*WORK ITEM*: Return the material unaltered, line by line.
^^^^^^^^^^^^^^^^
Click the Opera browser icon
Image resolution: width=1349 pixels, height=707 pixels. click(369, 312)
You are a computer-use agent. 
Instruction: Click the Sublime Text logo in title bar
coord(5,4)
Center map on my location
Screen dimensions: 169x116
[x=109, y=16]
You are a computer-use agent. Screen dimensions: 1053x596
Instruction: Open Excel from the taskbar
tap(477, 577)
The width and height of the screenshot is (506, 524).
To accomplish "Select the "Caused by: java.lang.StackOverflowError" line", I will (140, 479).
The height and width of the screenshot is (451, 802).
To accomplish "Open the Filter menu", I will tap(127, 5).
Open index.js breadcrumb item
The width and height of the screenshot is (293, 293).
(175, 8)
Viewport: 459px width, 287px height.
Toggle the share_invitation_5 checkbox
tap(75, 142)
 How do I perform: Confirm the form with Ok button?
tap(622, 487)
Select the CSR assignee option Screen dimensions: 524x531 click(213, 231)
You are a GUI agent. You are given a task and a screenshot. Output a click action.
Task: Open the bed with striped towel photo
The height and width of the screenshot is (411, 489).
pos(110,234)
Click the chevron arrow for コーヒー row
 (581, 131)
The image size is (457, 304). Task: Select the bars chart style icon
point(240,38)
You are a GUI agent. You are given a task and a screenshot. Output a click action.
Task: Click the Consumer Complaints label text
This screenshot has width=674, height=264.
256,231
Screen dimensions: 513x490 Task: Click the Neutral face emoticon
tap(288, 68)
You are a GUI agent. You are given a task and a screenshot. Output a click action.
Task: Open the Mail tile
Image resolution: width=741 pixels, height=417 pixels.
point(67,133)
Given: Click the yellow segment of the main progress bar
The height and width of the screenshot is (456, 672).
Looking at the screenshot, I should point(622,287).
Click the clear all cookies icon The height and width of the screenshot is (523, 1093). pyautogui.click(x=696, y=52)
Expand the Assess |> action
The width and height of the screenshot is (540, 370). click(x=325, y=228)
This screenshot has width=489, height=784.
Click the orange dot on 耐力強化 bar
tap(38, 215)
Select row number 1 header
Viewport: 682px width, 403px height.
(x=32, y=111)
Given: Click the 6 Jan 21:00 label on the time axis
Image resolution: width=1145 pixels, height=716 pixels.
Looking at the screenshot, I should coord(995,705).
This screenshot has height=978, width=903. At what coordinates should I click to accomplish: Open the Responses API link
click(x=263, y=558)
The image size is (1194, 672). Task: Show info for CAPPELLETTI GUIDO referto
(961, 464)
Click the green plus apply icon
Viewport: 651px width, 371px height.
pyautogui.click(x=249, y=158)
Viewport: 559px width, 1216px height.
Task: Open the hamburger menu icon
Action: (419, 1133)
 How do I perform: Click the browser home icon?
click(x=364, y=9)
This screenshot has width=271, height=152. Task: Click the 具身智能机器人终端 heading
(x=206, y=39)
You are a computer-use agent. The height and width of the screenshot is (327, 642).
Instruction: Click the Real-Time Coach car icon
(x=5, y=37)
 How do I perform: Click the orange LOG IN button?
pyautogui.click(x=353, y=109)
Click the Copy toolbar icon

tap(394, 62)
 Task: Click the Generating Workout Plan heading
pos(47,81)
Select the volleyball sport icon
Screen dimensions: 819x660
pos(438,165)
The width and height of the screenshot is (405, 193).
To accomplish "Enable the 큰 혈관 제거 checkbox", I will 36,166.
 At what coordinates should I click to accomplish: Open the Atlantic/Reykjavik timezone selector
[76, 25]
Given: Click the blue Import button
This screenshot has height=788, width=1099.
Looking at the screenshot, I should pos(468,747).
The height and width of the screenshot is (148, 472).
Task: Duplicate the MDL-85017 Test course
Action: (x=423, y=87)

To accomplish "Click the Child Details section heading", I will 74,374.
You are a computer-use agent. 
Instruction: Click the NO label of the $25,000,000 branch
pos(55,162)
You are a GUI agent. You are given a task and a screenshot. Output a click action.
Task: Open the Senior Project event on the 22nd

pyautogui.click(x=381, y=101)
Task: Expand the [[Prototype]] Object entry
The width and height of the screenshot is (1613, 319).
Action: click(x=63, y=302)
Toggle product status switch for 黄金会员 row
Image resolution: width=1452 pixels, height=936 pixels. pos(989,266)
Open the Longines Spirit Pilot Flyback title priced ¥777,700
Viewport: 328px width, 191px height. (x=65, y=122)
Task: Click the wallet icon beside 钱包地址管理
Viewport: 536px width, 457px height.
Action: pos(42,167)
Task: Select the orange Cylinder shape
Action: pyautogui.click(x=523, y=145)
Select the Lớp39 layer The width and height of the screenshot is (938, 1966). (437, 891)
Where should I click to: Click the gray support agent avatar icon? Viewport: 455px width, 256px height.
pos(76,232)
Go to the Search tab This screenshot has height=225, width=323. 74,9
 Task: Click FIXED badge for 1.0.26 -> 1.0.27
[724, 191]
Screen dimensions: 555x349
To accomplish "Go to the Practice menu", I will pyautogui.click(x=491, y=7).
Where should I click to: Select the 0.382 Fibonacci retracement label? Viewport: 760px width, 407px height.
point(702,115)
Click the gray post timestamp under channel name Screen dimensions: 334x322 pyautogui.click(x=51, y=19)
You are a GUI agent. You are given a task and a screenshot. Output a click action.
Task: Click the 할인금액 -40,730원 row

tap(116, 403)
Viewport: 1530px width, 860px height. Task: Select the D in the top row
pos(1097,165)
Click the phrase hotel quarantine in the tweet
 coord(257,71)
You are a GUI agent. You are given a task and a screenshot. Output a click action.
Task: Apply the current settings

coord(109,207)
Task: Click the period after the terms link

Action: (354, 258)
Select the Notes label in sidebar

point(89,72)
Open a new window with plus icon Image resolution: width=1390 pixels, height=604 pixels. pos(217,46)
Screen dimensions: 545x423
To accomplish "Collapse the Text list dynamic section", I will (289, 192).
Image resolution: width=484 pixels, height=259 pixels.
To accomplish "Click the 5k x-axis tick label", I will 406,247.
^^^^^^^^^^^^^^^^
*SOLVED EXERCISE*:
Click the Opera browser icon
Image resolution: width=1349 pixels, height=707 pixels. click(369, 312)
You are a computer-use agent. 
Instruction: Click the Sublime Text logo in title bar
coord(5,4)
Center map on my location
Screen dimensions: 169x116
[x=109, y=16]
You are a computer-use agent. Screen dimensions: 1053x596
Instruction: Open Excel from the taskbar
tap(477, 577)
The width and height of the screenshot is (506, 524).
To accomplish "Select the "Caused by: java.lang.StackOverflowError" line", I will (140, 479).
The height and width of the screenshot is (451, 802).
To accomplish "Open the Filter menu", I will tap(127, 5).
Open index.js breadcrumb item
The width and height of the screenshot is (293, 293).
(175, 8)
Viewport: 459px width, 287px height.
Toggle the share_invitation_5 checkbox
tap(75, 142)
 How do I perform: Confirm the form with Ok button?
tap(622, 487)
Select the CSR assignee option Screen dimensions: 524x531 click(213, 231)
You are a GUI agent. You are given a task and a screenshot. Output a click action.
Task: Open the bed with striped towel photo
The height and width of the screenshot is (411, 489).
pos(110,234)
Click the chevron arrow for コーヒー row
 (581, 131)
The image size is (457, 304). Task: Select the bars chart style icon
point(240,38)
You are a GUI agent. You are given a task and a screenshot. Output a click action.
Task: Click the Consumer Complaints label text
This screenshot has width=674, height=264.
256,231
Screen dimensions: 513x490 Task: Click the Neutral face emoticon
tap(288, 68)
You are a GUI agent. You are given a task and a screenshot. Output a click action.
Task: Open the Mail tile
Image resolution: width=741 pixels, height=417 pixels.
point(67,133)
Given: Click the yellow segment of the main progress bar
The height and width of the screenshot is (456, 672).
Looking at the screenshot, I should point(622,287).
Click the clear all cookies icon The height and width of the screenshot is (523, 1093). pyautogui.click(x=696, y=52)
Expand the Assess |> action
The width and height of the screenshot is (540, 370). click(x=325, y=228)
This screenshot has width=489, height=784.
Click the orange dot on 耐力強化 bar
tap(38, 215)
Select row number 1 header
Viewport: 682px width, 403px height.
(x=32, y=111)
Given: Click the 6 Jan 21:00 label on the time axis
Image resolution: width=1145 pixels, height=716 pixels.
Looking at the screenshot, I should coord(995,705).
This screenshot has height=978, width=903. At what coordinates should I click to accomplish: Open the Responses API link
click(x=263, y=558)
The image size is (1194, 672). Task: Show info for CAPPELLETTI GUIDO referto
(961, 464)
Click the green plus apply icon
Viewport: 651px width, 371px height.
pyautogui.click(x=249, y=158)
Viewport: 559px width, 1216px height.
Task: Open the hamburger menu icon
Action: (419, 1133)
 How do I perform: Click the browser home icon?
click(x=364, y=9)
This screenshot has width=271, height=152. Task: Click the 具身智能机器人终端 heading
(x=206, y=39)
You are a computer-use agent. The height and width of the screenshot is (327, 642).
Instruction: Click the Real-Time Coach car icon
(x=5, y=37)
 How do I perform: Click the orange LOG IN button?
pyautogui.click(x=353, y=109)
Click the Copy toolbar icon

tap(394, 62)
 Task: Click the Generating Workout Plan heading
pos(47,81)
Select the volleyball sport icon
Screen dimensions: 819x660
pos(438,165)
The width and height of the screenshot is (405, 193).
To accomplish "Enable the 큰 혈관 제거 checkbox", I will 36,166.
 At what coordinates should I click to accomplish: Open the Atlantic/Reykjavik timezone selector
[76, 25]
Given: Click the blue Import button
This screenshot has height=788, width=1099.
Looking at the screenshot, I should pos(468,747).
The height and width of the screenshot is (148, 472).
Task: Duplicate the MDL-85017 Test course
Action: (x=423, y=87)

To accomplish "Click the Child Details section heading", I will 74,374.
You are a computer-use agent. 
Instruction: Click the NO label of the $25,000,000 branch
pos(55,162)
You are a GUI agent. You are given a task and a screenshot. Output a click action.
Task: Open the Senior Project event on the 22nd

pyautogui.click(x=381, y=101)
Task: Expand the [[Prototype]] Object entry
The width and height of the screenshot is (1613, 319).
Action: click(x=63, y=302)
Toggle product status switch for 黄金会员 row
Image resolution: width=1452 pixels, height=936 pixels. pos(989,266)
Open the Longines Spirit Pilot Flyback title priced ¥777,700
Viewport: 328px width, 191px height. (x=65, y=122)
Task: Click the wallet icon beside 钱包地址管理
Viewport: 536px width, 457px height.
Action: pos(42,167)
Task: Select the orange Cylinder shape
Action: pyautogui.click(x=523, y=145)
Select the Lớp39 layer The width and height of the screenshot is (938, 1966). (437, 891)
Where should I click to: Click the gray support agent avatar icon? Viewport: 455px width, 256px height.
pos(76,232)
Go to the Search tab This screenshot has height=225, width=323. 74,9
 Task: Click FIXED badge for 1.0.26 -> 1.0.27
[724, 191]
Screen dimensions: 555x349
To accomplish "Go to the Practice menu", I will pyautogui.click(x=491, y=7).
Where should I click to: Select the 0.382 Fibonacci retracement label? Viewport: 760px width, 407px height.
point(702,115)
Click the gray post timestamp under channel name Screen dimensions: 334x322 pyautogui.click(x=51, y=19)
You are a GUI agent. You are given a task and a screenshot. Output a click action.
Task: Click the 할인금액 -40,730원 row

tap(116, 403)
Viewport: 1530px width, 860px height. Task: Select the D in the top row
pos(1097,165)
Click the phrase hotel quarantine in the tweet
 coord(257,71)
You are a GUI agent. You are given a task and a screenshot. Output a click action.
Task: Apply the current settings

coord(109,207)
Task: Click the period after the terms link

Action: (354, 258)
Select the Notes label in sidebar

point(89,72)
Open a new window with plus icon Image resolution: width=1390 pixels, height=604 pixels. pos(217,46)
Screen dimensions: 545x423
To accomplish "Collapse the Text list dynamic section", I will (289, 192).
Image resolution: width=484 pixels, height=259 pixels.
To accomplish "Click the 5k x-axis tick label", I will 406,247.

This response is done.